Volumes: named vs bind-mount
Named volumes (the postgres_data: in the example) are managed by Docker and persist between docker compose down and docker compose up. Data is preserved across container restarts.
Bind mounts are useful for development workflows — mounting source code into a container so edits are reflected without rebuilding:
app:
volumes:
- ./src:/app/src # bind mount for live reload
- node_modules:/app/node_modules # named volume to avoid overwriting
The named volume for node_modules is the classic workaround: without it, the bind mount of the entire project would shadow the node_modules installed inside the container with whatever (likely absent or mismatched) node_modules exists on the host.
Environment variables: .env files and variable interpolation
Compose reads a .env file in the same directory by default and makes those variables available for interpolation in the Compose file:
# .env
POSTGRES_USER=user
POSTGRES_PASSWORD=secret
APP_PORT=8080
services:
postgres:
environment:
POSTGRES_USER: ${POSTGRES_USER}
POSTGRES_PASSWORD: ${POSTGRES_PASSWORD}
app:
ports:
- "${APP_PORT}:8080"
The .env file should be in .gitignore — it's the mechanism for per-developer overrides, not shared config. Shared defaults go in the Compose file directly or in a committed .env.example that developers copy and customize.

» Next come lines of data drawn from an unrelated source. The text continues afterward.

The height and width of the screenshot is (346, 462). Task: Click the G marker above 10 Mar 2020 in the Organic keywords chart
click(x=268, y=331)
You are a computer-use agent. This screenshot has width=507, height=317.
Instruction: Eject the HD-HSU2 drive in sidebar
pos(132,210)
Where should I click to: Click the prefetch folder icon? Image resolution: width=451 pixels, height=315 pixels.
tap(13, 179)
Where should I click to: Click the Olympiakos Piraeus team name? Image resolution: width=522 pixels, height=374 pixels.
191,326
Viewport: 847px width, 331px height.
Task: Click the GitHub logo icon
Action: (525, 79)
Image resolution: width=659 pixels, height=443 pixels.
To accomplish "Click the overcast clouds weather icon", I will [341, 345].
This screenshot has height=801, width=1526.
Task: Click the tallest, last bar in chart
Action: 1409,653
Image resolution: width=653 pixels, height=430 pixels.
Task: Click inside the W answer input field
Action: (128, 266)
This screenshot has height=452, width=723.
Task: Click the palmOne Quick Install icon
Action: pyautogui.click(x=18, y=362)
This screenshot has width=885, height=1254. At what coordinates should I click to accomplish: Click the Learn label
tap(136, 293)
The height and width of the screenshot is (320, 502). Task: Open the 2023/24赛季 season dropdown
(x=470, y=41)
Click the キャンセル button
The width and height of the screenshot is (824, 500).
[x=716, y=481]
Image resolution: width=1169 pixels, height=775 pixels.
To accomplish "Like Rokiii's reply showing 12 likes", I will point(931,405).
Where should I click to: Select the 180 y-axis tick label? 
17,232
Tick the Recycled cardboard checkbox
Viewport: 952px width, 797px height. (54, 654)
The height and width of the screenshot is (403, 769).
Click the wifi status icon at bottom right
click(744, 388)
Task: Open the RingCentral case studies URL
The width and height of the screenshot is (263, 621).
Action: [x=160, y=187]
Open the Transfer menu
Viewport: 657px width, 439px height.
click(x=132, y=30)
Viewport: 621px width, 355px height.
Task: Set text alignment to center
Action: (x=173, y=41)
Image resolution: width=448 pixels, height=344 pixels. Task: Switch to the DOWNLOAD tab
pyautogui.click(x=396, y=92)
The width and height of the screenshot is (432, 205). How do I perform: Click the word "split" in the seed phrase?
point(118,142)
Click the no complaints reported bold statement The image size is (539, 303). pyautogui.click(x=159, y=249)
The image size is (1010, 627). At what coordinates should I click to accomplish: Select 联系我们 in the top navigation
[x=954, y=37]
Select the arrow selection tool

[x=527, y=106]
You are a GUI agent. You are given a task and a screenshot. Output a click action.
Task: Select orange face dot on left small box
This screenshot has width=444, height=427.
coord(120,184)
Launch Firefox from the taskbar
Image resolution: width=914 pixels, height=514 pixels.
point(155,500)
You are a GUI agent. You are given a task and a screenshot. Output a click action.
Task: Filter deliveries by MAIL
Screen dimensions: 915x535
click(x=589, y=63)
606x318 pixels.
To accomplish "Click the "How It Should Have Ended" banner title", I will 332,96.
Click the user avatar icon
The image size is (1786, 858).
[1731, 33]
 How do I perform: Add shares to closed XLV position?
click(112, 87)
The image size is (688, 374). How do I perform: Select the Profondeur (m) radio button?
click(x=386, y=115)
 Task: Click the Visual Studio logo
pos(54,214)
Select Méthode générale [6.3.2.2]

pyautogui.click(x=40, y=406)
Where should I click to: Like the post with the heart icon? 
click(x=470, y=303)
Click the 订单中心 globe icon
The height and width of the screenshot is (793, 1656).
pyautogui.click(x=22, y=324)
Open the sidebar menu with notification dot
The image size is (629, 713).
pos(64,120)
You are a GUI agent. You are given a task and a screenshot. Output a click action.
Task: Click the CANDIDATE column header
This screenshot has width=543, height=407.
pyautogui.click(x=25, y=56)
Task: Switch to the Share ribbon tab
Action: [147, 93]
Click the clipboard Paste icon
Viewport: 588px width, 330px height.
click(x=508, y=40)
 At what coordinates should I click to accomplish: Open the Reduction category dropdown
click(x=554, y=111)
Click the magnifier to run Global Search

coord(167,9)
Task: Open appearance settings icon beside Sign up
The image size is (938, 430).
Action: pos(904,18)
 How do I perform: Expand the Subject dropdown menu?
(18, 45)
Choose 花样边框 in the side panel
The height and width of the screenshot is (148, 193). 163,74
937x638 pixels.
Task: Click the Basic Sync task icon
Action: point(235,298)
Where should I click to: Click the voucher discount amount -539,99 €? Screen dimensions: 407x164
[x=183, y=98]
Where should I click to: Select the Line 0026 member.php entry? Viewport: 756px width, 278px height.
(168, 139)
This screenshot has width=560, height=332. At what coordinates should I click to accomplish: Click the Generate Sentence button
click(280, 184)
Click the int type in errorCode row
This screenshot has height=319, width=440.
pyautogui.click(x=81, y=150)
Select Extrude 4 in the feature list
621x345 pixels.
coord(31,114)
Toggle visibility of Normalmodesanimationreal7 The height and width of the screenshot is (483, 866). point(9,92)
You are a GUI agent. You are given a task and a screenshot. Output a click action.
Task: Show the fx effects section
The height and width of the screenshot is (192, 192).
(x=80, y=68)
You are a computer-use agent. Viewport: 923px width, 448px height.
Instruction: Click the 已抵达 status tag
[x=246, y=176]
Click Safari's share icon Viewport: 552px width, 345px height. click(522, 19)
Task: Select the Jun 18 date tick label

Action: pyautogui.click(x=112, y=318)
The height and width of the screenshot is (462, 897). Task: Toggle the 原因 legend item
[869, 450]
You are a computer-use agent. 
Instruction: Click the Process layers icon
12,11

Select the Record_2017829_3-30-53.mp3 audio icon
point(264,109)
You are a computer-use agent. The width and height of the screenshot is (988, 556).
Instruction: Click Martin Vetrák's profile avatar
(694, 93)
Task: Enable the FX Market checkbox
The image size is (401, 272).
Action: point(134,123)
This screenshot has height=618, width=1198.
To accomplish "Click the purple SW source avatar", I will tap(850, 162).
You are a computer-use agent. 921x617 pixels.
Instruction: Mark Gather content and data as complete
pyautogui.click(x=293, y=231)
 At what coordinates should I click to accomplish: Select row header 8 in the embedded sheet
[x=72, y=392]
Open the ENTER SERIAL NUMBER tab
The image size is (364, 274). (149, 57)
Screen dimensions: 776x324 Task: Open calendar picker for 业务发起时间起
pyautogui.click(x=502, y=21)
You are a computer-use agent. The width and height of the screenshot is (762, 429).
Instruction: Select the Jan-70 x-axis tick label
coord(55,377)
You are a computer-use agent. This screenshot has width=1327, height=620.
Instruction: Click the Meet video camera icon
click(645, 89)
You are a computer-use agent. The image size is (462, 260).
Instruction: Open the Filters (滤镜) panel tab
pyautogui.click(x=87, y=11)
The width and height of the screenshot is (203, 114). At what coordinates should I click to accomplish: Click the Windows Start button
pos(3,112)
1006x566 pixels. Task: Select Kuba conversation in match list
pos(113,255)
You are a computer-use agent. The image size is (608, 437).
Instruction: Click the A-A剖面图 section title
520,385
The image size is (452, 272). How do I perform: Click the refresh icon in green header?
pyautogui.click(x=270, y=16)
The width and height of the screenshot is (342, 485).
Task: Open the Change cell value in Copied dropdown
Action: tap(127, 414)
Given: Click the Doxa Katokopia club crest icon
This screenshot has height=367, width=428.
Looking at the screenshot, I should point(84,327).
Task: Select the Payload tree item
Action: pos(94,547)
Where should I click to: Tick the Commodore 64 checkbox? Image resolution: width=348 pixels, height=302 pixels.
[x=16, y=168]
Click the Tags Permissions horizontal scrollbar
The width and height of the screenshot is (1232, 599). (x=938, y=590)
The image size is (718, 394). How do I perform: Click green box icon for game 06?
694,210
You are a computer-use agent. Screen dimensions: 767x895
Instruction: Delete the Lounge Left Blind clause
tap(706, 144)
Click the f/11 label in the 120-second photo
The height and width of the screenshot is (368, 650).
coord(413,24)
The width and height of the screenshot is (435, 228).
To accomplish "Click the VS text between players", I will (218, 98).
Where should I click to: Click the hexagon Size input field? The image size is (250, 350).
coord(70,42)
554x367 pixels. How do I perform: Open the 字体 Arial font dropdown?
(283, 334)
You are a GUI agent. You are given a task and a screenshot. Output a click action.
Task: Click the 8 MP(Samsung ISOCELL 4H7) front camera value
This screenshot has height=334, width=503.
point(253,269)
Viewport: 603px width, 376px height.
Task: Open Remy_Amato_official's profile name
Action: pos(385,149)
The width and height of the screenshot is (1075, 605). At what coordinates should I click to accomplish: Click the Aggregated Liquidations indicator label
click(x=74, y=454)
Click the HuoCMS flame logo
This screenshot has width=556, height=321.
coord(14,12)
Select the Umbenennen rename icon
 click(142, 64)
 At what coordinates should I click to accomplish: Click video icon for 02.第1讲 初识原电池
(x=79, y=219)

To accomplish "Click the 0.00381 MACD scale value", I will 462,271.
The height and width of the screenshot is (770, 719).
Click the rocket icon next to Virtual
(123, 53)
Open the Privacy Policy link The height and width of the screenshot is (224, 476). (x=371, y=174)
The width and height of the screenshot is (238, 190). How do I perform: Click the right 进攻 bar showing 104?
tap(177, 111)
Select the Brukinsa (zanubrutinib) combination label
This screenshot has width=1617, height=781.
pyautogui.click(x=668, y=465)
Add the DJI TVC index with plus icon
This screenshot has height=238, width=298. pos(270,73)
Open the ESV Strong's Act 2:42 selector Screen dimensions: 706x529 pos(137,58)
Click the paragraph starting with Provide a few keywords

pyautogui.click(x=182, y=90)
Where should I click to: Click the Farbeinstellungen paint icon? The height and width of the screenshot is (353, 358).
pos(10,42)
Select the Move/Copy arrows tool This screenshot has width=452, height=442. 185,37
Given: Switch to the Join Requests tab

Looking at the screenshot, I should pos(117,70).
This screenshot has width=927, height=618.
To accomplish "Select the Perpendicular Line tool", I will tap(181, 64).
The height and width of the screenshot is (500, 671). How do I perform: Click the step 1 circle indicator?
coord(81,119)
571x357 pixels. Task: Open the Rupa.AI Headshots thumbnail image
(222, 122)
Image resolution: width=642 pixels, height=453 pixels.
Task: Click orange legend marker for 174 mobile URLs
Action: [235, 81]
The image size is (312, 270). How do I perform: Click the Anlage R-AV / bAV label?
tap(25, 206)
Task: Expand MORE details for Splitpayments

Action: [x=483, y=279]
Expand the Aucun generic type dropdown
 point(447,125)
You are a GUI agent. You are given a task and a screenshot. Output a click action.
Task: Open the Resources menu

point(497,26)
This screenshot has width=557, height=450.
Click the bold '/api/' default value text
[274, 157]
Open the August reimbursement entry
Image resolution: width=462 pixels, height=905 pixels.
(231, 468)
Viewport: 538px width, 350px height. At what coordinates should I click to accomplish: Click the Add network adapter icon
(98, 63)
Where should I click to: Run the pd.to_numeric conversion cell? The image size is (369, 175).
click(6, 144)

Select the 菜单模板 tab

Common operations you'll use daily
# Start all services, rebuild if needed
docker compose up --build
# Start in background
docker compose up -d
# View logs across all services
docker compose logs -f
# View logs for one service
docker compose logs -f app
# Execute a command in a running container
docker compose exec app sh
docker compose exec postgres psql -U user mydb
# Restart a single service without affecting others
docker compose restart app
# Check status
docker compose ps
# Stop without removing containers
docker compose stop
# Stop and remove containers (keep volumes)
docker compose down
# Stop and remove containers AND volumes (full reset)
docker compose down -v
The script that should replace your shell script
Delete the docker run shell script. Replace it with a docker-compose.yml. Add the volumes and networks to .gitignore if they're dev-only, or commit them if they're shared config. Add a one-line README: "Run docker compose up to start the development environment."
The next developer who joins your team should be up and running in one command.